─── Data in this exercise
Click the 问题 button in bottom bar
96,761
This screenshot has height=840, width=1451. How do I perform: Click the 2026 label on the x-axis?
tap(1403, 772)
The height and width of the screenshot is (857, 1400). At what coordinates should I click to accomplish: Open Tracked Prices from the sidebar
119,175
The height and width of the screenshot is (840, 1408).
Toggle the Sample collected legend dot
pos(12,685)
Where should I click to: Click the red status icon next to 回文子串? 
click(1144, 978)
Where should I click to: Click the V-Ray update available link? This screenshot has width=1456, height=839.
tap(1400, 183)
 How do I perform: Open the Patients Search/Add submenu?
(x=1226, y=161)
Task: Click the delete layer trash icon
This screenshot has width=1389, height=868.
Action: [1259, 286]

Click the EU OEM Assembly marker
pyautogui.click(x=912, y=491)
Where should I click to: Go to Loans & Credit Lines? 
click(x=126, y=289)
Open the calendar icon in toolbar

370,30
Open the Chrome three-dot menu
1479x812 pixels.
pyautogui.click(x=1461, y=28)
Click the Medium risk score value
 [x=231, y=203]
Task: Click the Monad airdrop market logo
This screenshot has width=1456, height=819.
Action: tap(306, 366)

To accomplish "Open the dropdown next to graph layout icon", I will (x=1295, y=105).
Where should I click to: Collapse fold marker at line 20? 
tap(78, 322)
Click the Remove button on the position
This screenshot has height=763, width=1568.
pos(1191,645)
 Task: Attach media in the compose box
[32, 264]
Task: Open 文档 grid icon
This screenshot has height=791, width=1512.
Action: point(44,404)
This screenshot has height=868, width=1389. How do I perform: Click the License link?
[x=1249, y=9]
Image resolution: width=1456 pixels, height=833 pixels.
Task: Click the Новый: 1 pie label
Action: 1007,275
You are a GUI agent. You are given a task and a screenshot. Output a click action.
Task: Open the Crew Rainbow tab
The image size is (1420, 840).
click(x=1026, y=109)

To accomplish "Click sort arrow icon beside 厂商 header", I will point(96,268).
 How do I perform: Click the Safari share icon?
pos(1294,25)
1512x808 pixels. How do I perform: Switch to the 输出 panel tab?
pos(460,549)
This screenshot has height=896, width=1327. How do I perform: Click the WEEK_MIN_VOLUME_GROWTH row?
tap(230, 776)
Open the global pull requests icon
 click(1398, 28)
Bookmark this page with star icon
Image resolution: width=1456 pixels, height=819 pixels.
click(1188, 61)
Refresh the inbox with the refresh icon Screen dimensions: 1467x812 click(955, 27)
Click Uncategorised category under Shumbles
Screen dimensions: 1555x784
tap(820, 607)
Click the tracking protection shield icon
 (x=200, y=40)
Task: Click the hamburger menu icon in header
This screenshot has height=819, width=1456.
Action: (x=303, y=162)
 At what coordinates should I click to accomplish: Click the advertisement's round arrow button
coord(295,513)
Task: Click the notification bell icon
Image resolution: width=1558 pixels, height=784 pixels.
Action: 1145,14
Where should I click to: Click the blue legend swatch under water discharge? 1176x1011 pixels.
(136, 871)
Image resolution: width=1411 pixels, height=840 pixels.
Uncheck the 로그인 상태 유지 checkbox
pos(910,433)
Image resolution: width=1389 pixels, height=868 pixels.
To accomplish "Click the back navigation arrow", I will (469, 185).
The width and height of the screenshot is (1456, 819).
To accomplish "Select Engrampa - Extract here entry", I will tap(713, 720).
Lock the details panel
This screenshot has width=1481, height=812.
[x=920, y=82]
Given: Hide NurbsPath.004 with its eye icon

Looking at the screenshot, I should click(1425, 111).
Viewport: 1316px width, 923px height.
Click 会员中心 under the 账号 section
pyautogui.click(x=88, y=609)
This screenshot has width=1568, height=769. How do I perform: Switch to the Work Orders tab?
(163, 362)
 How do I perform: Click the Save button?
──────
* [Work task]:
Nothing in the records should change when you repeat them all.

* [Answer to the exercise]:
Click the 问题 button in bottom bar
96,761
This screenshot has height=840, width=1451. How do I perform: Click the 2026 label on the x-axis?
tap(1403, 772)
The height and width of the screenshot is (857, 1400). At what coordinates should I click to accomplish: Open Tracked Prices from the sidebar
119,175
The height and width of the screenshot is (840, 1408).
Toggle the Sample collected legend dot
pos(12,685)
Where should I click to: Click the red status icon next to 回文子串? 
click(1144, 978)
Where should I click to: Click the V-Ray update available link? This screenshot has width=1456, height=839.
tap(1400, 183)
 How do I perform: Open the Patients Search/Add submenu?
(x=1226, y=161)
Task: Click the delete layer trash icon
This screenshot has width=1389, height=868.
Action: [1259, 286]

Click the EU OEM Assembly marker
pyautogui.click(x=912, y=491)
Where should I click to: Go to Loans & Credit Lines? 
click(x=126, y=289)
Open the calendar icon in toolbar

370,30
Open the Chrome three-dot menu
1479x812 pixels.
pyautogui.click(x=1461, y=28)
Click the Medium risk score value
 [x=231, y=203]
Task: Click the Monad airdrop market logo
This screenshot has width=1456, height=819.
Action: tap(306, 366)

To accomplish "Open the dropdown next to graph layout icon", I will (x=1295, y=105).
Where should I click to: Collapse fold marker at line 20? 
tap(78, 322)
Click the Remove button on the position
This screenshot has height=763, width=1568.
pos(1191,645)
 Task: Attach media in the compose box
[32, 264]
Task: Open 文档 grid icon
This screenshot has height=791, width=1512.
Action: point(44,404)
This screenshot has height=868, width=1389. How do I perform: Click the License link?
[x=1249, y=9]
Image resolution: width=1456 pixels, height=833 pixels.
Task: Click the Новый: 1 pie label
Action: 1007,275
You are a GUI agent. You are given a task and a screenshot. Output a click action.
Task: Open the Crew Rainbow tab
The image size is (1420, 840).
click(x=1026, y=109)

To accomplish "Click sort arrow icon beside 厂商 header", I will point(96,268).
 How do I perform: Click the Safari share icon?
pos(1294,25)
1512x808 pixels. How do I perform: Switch to the 输出 panel tab?
pos(460,549)
This screenshot has height=896, width=1327. How do I perform: Click the WEEK_MIN_VOLUME_GROWTH row?
tap(230, 776)
Open the global pull requests icon
 click(1398, 28)
Bookmark this page with star icon
Image resolution: width=1456 pixels, height=819 pixels.
click(1188, 61)
Refresh the inbox with the refresh icon Screen dimensions: 1467x812 click(955, 27)
Click Uncategorised category under Shumbles
Screen dimensions: 1555x784
tap(820, 607)
Click the tracking protection shield icon
 (x=200, y=40)
Task: Click the hamburger menu icon in header
This screenshot has height=819, width=1456.
Action: (x=303, y=162)
 At what coordinates should I click to accomplish: Click the advertisement's round arrow button
coord(295,513)
Task: Click the notification bell icon
Image resolution: width=1558 pixels, height=784 pixels.
Action: 1145,14
Where should I click to: Click the blue legend swatch under water discharge? 1176x1011 pixels.
(136, 871)
Image resolution: width=1411 pixels, height=840 pixels.
Uncheck the 로그인 상태 유지 checkbox
pos(910,433)
Image resolution: width=1389 pixels, height=868 pixels.
To accomplish "Click the back navigation arrow", I will (469, 185).
The width and height of the screenshot is (1456, 819).
To accomplish "Select Engrampa - Extract here entry", I will tap(713, 720).
Lock the details panel
This screenshot has width=1481, height=812.
[x=920, y=82]
Given: Hide NurbsPath.004 with its eye icon

Looking at the screenshot, I should click(1425, 111).
Viewport: 1316px width, 923px height.
Click 会员中心 under the 账号 section
pyautogui.click(x=88, y=609)
This screenshot has width=1568, height=769. How do I perform: Switch to the Work Orders tab?
(163, 362)
 How do I perform: Click the Save button?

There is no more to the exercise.